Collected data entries
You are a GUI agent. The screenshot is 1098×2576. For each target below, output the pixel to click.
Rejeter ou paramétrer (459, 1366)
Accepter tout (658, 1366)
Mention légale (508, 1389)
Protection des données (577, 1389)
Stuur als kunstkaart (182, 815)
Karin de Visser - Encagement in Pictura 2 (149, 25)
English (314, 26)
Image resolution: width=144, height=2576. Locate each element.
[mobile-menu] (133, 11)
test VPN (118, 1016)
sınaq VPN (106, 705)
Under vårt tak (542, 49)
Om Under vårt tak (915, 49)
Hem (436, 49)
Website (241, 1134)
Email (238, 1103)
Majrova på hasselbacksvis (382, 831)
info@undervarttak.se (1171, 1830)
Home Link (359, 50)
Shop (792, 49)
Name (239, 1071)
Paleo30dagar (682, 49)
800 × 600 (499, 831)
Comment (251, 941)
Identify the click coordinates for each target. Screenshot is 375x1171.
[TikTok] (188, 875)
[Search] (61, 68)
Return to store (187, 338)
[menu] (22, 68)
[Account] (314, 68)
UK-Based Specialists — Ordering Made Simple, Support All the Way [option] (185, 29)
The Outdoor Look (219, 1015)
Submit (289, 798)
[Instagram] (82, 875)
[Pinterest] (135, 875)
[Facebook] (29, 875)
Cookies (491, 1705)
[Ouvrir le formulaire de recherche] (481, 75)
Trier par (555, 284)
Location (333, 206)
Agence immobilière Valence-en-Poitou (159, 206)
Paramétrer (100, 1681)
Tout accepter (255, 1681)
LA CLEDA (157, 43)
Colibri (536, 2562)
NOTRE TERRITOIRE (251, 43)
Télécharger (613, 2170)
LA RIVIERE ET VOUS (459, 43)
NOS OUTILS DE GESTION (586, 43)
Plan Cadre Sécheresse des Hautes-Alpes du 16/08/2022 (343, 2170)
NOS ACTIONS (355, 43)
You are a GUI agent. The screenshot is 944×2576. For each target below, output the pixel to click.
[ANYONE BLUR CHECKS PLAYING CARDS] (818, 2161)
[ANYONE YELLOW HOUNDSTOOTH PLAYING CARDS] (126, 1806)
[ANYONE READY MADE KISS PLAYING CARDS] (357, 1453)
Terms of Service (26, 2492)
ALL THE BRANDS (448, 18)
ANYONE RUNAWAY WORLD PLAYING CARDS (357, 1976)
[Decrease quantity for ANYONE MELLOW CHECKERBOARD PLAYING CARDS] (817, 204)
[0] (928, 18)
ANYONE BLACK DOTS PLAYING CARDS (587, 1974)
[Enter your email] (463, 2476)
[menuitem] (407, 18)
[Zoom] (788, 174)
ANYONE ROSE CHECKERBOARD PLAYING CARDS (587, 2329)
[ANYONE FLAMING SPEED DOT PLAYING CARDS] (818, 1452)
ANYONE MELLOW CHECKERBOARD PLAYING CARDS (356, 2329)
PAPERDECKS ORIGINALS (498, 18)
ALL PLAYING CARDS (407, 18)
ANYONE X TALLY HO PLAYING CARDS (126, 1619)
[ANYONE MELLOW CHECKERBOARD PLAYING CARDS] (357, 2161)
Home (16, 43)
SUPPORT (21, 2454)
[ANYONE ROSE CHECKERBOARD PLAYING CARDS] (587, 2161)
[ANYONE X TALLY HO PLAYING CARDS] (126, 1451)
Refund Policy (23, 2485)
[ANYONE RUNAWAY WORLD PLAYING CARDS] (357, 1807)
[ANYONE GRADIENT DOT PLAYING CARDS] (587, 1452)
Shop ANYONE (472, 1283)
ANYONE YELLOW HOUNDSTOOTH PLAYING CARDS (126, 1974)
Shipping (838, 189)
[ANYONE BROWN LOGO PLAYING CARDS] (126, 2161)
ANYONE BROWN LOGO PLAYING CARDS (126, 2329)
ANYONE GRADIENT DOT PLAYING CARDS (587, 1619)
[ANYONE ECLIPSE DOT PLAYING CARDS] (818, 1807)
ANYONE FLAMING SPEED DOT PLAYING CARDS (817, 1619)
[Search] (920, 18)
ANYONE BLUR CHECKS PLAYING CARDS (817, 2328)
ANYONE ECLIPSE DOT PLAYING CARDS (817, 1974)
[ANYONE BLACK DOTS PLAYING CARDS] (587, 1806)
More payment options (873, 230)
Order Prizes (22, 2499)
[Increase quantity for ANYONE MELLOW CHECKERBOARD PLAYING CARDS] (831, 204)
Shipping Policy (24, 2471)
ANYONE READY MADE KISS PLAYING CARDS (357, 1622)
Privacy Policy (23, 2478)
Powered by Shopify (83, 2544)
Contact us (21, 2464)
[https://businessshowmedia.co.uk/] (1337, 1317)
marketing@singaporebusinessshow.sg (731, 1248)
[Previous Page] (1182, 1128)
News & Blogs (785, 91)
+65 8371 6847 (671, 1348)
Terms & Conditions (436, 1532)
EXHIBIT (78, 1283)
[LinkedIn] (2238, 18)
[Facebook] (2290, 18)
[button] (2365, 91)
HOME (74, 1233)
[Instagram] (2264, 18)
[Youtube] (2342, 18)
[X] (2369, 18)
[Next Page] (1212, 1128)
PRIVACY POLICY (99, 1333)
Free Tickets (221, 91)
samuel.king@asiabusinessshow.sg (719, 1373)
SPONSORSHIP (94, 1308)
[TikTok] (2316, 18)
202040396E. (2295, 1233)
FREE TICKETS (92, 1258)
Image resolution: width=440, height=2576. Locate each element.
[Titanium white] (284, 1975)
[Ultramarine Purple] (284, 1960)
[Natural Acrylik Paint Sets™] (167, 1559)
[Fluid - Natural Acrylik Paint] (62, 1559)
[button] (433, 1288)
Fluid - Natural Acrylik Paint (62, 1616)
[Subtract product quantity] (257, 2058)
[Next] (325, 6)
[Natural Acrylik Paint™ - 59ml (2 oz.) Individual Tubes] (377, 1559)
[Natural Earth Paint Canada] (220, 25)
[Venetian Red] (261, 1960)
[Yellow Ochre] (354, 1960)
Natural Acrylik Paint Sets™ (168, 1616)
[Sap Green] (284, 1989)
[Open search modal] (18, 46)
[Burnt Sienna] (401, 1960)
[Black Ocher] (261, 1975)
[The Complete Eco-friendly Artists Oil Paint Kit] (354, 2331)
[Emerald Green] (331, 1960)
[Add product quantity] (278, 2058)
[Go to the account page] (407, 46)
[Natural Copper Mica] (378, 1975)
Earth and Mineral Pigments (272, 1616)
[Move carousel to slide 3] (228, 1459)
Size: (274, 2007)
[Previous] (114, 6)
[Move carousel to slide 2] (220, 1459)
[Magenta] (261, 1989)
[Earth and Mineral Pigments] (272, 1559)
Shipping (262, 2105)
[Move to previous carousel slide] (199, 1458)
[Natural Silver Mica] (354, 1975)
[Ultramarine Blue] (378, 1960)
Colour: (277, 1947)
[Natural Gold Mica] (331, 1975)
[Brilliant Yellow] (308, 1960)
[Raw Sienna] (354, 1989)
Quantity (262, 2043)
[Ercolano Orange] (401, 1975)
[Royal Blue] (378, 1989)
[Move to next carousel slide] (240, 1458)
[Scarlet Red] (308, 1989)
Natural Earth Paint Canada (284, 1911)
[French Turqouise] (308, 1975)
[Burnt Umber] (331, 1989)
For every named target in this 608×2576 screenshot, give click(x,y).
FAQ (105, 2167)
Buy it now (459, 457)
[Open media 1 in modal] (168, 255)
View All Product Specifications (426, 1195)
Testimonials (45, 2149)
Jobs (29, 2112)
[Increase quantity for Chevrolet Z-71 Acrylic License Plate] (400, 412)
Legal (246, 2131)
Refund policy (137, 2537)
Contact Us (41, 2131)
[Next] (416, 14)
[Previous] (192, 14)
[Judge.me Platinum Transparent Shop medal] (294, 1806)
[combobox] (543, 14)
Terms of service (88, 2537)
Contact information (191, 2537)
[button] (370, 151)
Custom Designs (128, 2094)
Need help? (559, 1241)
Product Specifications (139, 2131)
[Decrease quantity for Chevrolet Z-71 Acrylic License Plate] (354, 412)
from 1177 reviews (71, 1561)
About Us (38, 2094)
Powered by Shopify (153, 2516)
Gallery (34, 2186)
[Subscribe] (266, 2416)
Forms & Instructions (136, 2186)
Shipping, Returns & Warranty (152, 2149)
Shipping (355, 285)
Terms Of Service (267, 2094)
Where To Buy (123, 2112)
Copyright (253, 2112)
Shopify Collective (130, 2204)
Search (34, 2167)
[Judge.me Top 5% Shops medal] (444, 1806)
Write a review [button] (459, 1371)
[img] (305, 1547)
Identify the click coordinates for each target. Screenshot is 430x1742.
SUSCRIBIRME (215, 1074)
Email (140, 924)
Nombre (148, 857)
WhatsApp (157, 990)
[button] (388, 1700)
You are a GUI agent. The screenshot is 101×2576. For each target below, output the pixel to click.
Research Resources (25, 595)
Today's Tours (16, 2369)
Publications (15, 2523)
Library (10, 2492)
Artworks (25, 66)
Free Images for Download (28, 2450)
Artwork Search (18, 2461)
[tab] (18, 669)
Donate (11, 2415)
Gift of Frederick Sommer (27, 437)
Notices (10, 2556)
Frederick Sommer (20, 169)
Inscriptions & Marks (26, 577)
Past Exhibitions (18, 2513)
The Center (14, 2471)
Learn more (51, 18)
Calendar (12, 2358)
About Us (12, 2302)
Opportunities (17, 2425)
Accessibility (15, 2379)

WHAT YOU WILL DO
All lines from the one containing "Nombre (148, 857)" through the end of the data, and no others, are to be given again word for word.

RESPONSE BELOW
Nombre (148, 857)
WhatsApp (157, 990)
[button] (388, 1700)
You are a GUI agent. The screenshot is 101×2576. For each target below, output the pixel to click.
Research Resources (25, 595)
Today's Tours (16, 2369)
Publications (15, 2523)
Library (10, 2492)
Artworks (25, 66)
Free Images for Download (28, 2450)
Artwork Search (18, 2461)
[tab] (18, 669)
Donate (11, 2415)
Gift of Frederick Sommer (27, 437)
Notices (10, 2556)
Frederick Sommer (20, 169)
Inscriptions & Marks (26, 577)
Past Exhibitions (18, 2513)
The Center (14, 2471)
Learn more (51, 18)
Calendar (12, 2358)
About Us (12, 2302)
Opportunities (17, 2425)
Accessibility (15, 2379)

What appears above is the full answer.